MANILA STANDARD (VIA DPA), JULY 30, 1990

Smuggled plea bares dark world of child prostitutes

 

 

BY PAUL MOONEY IN TAIPEI

 

“I have been locked up for more than three months now and I can’t stand it anymore,” wrote 16-year-old prostitute Hsiao Hui in a pleading letter smuggled out of a Taipei brothel by a sympathetic patron.

“They beat me and forced me to receive customers, and restricted my freedom. I used to be a pure girl, but because my father owed money I was brought here. Please show pity on me. Please rescue me.”

Hsiao Hui was fortunate. Although the brothel owner moved her from place to place after her story was widely reported in the media, Taipei police were able to trace her whereabouts and rescue the girl.

According to a survey conducted by the Taipei city department of social welfare, 200,000 other children in the sex industry are not so lucky. Police statistics indicate that they have rescued no more than 1,000 child prostitutes over the past three years.

Another survey shows that 67 percent of prostitutes started before they were 16 and 29 percent before the age of 13. Social workers say that children as young as 9 years old are involved.

The girls are confined like slaves, with no protection from abusive brother owners and customers. They live in tiny dark rooms with poor ventilation, where they may receive anywhere from 10 to 50 customers a day.

Their bodies are violated in other ways as well. Since many are physically immature and small, they are injected with hormones to induce maturity.

The children are given little protection against sexual diseases or AIDS. Eight out of 10 girls recently rescued and sent to the Women’s Rescue Foundation, an organization established to help prostitutes, had some form of sexual disease.

Many come from the island’s impoverished aborigine community, which has been left behind by the island’s economic miracle. Some 40 percent of these girls have been sold into prostitution by their families.

“If disaster comes to a family, if someone is sick or needs an operation, apparently the easiest way to get money is to sell the daughter,” says Liao Pi-Ying, director of the Rainbow Project, a Presbyterian organization that provides assistance to aborigine youth.
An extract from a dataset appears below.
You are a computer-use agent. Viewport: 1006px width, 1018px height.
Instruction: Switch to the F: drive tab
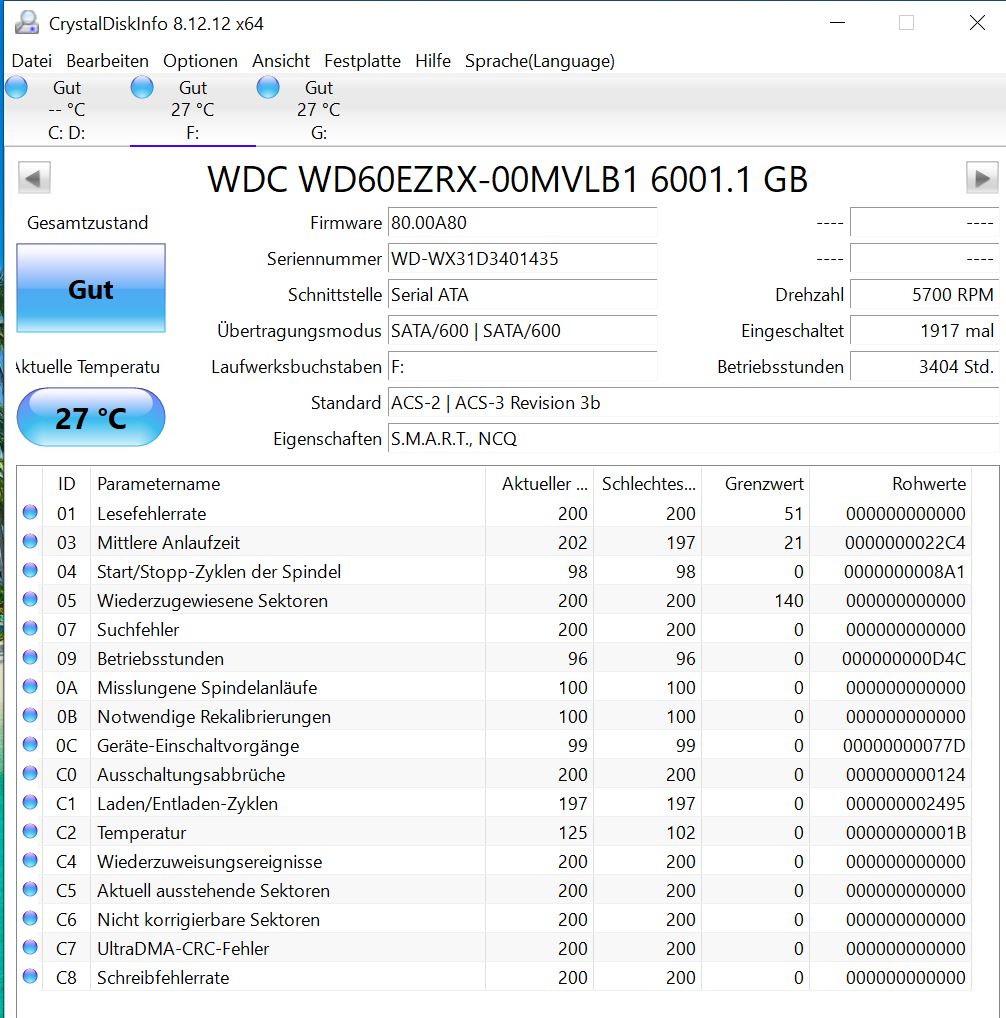point(192,110)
Often, the contact person is a prominent village figure, such as an elected official, a teacher, or even a policeman’s wife, all of whom have a civic status that can protect them should their activities be found out.

These middlemen receive up to 25 percent of the US$9,000 generally paid for a girl, a huge sum in a country with a yearly per capita income of US$8,000.
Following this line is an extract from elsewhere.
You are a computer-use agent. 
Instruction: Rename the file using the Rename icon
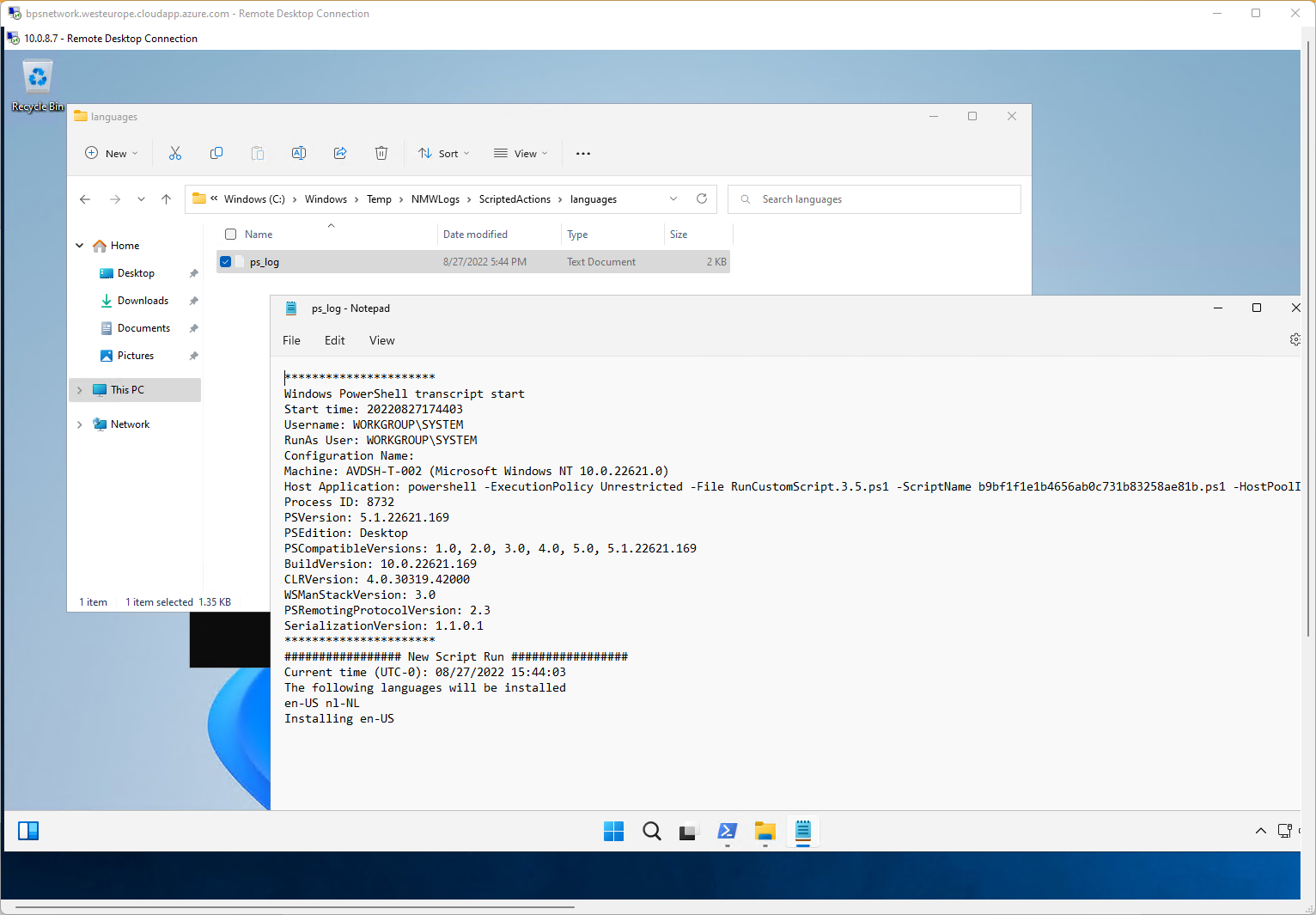(x=299, y=153)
While many girls may contemplate running away, escape is almost impossible. The girls are under the watchful eye of “bodyguards” 24 hours a day, even when they go to the doctor’s office for a check-up.

For those lucky enough to escape or be arrested, there are only two rehabilitation centers on the island.

The girls spend six months in the rehabilitation houses, but once the confinement period is over there are only two places for them to go: back home, where they may not be welcome, or back to the brothel. It is estimated that 95 percent of the girls who have been in the centers return to prostitution.

“In many cases forced participation eventually becomes voluntary,” says Angie Galman, an American missionary who has been working with prostitutes for the past eight years.

Most young prostitutes are afraid to bring legal action against those who have enslaved them for fear of subjecting their parents to prosecution. In order to protect their parents the frightened girls often admit to being voluntarily involved and are then treated as juvenile delinquents.

Without formal accusations, suspects cannot be taken to court. Furthermore, when someone is convicted the sentence is often just a light fine or probation and so does not serve as a deterrent.

The owner of one brothel, who forced a 16-year-old girl to work for three months and serve 3,000 customers before letting her leave, received a 10 month jail sentence.

Social workers are frustrated by the lack of support from the government and from society in general. They say that throughout Chinese history girls from poor families have been forced into prostitution and that Chinese society accepts this as normal.

Many people just refuse to believe that child and teenage prostitution exists here.